Work to be completed:
Exact reproduction required: the lines below from the line with "Viewport: 1372px width, 874px height." to the line with "Given: Switch to the Web Search tab", both ends included, and no others.

Source material:
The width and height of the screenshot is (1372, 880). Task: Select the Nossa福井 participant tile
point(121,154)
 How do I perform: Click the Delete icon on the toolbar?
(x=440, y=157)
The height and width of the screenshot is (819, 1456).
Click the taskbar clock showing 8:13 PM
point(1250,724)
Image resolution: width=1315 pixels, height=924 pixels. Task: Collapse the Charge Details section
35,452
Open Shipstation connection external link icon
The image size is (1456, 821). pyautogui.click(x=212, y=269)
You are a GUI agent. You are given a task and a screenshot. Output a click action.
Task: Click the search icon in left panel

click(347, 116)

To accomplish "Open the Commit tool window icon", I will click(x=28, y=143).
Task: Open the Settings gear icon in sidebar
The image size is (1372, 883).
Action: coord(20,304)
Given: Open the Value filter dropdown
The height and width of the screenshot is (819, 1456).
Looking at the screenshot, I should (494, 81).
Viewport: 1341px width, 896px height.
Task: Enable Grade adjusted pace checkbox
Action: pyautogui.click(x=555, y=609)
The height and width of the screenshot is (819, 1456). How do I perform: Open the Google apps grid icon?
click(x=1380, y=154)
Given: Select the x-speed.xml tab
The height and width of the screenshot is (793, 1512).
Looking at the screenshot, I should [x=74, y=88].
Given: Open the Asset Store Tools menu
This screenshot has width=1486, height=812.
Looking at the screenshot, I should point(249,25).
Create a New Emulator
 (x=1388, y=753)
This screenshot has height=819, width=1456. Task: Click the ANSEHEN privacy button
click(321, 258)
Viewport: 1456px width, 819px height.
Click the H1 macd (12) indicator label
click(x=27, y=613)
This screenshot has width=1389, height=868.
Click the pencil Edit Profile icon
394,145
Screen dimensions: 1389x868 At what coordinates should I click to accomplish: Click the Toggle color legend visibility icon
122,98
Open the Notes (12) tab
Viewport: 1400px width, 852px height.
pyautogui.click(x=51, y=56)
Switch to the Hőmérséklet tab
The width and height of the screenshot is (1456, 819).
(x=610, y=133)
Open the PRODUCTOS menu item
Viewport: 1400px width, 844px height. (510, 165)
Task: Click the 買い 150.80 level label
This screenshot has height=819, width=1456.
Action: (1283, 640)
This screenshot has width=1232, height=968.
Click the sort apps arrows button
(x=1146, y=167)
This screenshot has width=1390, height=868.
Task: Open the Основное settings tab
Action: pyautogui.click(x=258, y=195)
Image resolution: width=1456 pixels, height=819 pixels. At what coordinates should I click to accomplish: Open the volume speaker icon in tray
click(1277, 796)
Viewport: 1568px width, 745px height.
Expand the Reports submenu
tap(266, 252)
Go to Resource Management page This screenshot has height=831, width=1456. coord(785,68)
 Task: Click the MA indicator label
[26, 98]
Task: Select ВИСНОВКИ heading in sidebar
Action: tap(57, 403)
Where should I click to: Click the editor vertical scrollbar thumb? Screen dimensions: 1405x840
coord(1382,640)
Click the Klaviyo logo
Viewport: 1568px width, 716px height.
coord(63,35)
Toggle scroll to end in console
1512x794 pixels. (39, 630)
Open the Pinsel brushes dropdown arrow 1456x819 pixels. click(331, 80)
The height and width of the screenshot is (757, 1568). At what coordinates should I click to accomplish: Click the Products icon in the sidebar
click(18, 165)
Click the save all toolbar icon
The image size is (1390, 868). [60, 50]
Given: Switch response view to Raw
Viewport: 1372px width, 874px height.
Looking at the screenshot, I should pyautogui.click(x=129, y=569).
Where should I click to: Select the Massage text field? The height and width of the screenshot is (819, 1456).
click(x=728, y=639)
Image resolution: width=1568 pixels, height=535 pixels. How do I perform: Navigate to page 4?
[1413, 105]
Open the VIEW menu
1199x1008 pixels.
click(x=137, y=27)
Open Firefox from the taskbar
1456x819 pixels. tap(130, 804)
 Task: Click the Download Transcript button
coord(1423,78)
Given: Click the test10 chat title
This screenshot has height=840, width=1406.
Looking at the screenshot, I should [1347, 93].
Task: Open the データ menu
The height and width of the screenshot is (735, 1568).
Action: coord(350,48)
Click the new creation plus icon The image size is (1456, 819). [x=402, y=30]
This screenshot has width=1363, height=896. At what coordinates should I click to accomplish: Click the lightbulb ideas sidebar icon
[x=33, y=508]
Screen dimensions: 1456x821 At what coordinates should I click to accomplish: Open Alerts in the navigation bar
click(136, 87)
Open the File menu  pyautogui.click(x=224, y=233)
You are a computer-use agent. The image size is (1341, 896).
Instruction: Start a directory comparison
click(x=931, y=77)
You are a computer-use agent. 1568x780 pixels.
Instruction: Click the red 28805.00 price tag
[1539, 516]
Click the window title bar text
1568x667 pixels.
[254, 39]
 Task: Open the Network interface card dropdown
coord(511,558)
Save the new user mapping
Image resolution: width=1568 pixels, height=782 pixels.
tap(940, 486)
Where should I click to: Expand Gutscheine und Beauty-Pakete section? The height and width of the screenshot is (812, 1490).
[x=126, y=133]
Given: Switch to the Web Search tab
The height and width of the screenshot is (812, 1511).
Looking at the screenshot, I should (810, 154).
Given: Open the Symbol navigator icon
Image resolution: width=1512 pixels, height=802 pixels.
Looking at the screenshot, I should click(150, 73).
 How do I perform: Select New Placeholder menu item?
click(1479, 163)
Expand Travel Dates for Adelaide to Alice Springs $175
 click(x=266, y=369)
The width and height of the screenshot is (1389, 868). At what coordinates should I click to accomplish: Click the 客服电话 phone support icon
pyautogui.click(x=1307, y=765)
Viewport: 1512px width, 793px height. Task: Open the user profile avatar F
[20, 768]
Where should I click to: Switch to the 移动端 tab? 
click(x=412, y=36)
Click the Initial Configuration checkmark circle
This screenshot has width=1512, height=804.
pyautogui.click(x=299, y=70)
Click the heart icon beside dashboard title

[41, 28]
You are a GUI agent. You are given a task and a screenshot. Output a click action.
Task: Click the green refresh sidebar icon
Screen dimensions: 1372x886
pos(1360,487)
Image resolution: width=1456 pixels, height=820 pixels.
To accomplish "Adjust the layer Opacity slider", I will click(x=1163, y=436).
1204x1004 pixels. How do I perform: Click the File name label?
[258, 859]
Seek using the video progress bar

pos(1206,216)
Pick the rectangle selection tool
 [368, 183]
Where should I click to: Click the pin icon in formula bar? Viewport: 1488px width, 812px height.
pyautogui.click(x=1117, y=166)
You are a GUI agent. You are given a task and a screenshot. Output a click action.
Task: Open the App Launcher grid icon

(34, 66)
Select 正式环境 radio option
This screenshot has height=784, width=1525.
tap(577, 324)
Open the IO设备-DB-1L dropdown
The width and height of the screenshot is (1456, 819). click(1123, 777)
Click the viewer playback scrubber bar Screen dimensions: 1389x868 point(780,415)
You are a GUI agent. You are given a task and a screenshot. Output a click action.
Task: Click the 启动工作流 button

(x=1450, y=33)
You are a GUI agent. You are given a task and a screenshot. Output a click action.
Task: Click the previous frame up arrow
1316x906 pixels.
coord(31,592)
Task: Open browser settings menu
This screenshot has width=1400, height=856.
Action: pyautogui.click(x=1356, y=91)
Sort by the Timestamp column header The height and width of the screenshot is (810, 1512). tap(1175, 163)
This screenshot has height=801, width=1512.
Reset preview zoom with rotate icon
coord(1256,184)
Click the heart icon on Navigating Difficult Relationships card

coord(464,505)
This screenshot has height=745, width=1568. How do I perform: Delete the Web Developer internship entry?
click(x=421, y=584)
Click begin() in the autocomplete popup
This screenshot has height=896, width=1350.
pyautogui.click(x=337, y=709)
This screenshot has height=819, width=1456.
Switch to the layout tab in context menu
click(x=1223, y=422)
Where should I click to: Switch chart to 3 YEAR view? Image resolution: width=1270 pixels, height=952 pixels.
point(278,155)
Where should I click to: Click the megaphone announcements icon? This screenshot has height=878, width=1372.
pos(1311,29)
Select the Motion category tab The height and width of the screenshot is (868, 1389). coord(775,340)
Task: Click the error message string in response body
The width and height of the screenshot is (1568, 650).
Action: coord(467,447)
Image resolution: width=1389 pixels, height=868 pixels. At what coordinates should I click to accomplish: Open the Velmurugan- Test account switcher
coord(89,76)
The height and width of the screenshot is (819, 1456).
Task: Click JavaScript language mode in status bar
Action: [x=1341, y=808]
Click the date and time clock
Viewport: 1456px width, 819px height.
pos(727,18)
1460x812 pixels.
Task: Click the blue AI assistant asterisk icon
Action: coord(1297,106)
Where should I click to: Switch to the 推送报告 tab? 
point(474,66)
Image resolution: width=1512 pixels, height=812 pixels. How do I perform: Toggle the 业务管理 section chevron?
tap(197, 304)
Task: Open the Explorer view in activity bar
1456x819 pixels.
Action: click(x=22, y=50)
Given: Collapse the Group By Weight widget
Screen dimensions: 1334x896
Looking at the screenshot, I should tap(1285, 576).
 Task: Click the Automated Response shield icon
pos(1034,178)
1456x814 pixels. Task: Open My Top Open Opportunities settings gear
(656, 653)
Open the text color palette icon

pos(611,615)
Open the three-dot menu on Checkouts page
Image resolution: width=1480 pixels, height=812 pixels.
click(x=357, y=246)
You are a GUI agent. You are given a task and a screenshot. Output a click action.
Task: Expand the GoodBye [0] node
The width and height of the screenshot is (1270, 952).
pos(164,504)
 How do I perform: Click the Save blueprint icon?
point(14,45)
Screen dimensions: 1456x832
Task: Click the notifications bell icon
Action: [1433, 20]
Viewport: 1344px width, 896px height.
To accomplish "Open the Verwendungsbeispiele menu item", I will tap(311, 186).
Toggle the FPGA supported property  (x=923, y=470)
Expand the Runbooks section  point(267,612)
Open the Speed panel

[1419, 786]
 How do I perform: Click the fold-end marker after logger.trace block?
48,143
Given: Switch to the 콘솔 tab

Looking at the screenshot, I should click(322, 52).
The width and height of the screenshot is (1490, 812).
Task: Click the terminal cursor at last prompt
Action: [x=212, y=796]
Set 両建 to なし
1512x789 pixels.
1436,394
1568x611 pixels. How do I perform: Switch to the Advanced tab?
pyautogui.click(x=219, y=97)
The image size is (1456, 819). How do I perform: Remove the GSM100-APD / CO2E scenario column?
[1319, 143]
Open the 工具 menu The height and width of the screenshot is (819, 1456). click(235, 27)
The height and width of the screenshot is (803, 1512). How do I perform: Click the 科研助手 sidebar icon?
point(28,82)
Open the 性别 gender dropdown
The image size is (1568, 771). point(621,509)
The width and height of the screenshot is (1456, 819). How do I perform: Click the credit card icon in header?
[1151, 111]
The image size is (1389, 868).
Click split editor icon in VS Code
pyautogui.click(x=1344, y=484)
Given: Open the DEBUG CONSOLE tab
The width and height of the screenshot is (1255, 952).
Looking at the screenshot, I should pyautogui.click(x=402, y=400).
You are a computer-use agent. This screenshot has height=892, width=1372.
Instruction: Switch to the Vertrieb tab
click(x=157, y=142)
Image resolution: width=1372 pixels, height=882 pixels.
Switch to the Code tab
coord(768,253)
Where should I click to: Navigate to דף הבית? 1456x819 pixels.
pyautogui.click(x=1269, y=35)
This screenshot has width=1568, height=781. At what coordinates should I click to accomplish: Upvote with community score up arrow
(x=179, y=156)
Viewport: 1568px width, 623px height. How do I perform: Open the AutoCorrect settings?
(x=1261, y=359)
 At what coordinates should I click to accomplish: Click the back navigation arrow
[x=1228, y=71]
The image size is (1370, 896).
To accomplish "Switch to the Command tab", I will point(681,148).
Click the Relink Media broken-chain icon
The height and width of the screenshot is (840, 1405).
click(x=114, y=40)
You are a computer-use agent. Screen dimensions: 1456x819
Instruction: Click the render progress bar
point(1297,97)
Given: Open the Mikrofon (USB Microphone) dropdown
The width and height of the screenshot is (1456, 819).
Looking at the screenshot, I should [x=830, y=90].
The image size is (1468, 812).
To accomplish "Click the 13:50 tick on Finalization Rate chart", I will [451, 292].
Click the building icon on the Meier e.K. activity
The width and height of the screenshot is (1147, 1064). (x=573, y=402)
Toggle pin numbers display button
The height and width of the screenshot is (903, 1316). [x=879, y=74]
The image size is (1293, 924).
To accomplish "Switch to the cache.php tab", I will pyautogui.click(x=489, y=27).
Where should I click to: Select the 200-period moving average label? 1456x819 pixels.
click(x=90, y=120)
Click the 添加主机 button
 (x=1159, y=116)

Task response:
Viewport: 1372px width, 874px height.
Looking at the screenshot, I should pyautogui.click(x=129, y=569).
Where should I click to: Select the Massage text field? The height and width of the screenshot is (819, 1456).
click(x=728, y=639)
Image resolution: width=1568 pixels, height=535 pixels. How do I perform: Navigate to page 4?
[1413, 105]
Open the VIEW menu
1199x1008 pixels.
click(x=137, y=27)
Open Firefox from the taskbar
1456x819 pixels. tap(130, 804)
 Task: Click the Download Transcript button
coord(1423,78)
Given: Click the test10 chat title
This screenshot has height=840, width=1406.
Looking at the screenshot, I should [1347, 93].
Task: Open the データ menu
The height and width of the screenshot is (735, 1568).
Action: coord(350,48)
Click the new creation plus icon The image size is (1456, 819). [x=402, y=30]
This screenshot has width=1363, height=896. At what coordinates should I click to accomplish: Click the lightbulb ideas sidebar icon
[x=33, y=508]
Screen dimensions: 1456x821 At what coordinates should I click to accomplish: Open Alerts in the navigation bar
click(136, 87)
Open the File menu  pyautogui.click(x=224, y=233)
You are a computer-use agent. The image size is (1341, 896).
Instruction: Start a directory comparison
click(x=931, y=77)
You are a computer-use agent. 1568x780 pixels.
Instruction: Click the red 28805.00 price tag
[1539, 516]
Click the window title bar text
1568x667 pixels.
[254, 39]
 Task: Open the Network interface card dropdown
coord(511,558)
Save the new user mapping
Image resolution: width=1568 pixels, height=782 pixels.
tap(940, 486)
Where should I click to: Expand Gutscheine und Beauty-Pakete section? The height and width of the screenshot is (812, 1490).
[x=126, y=133]
Given: Switch to the Web Search tab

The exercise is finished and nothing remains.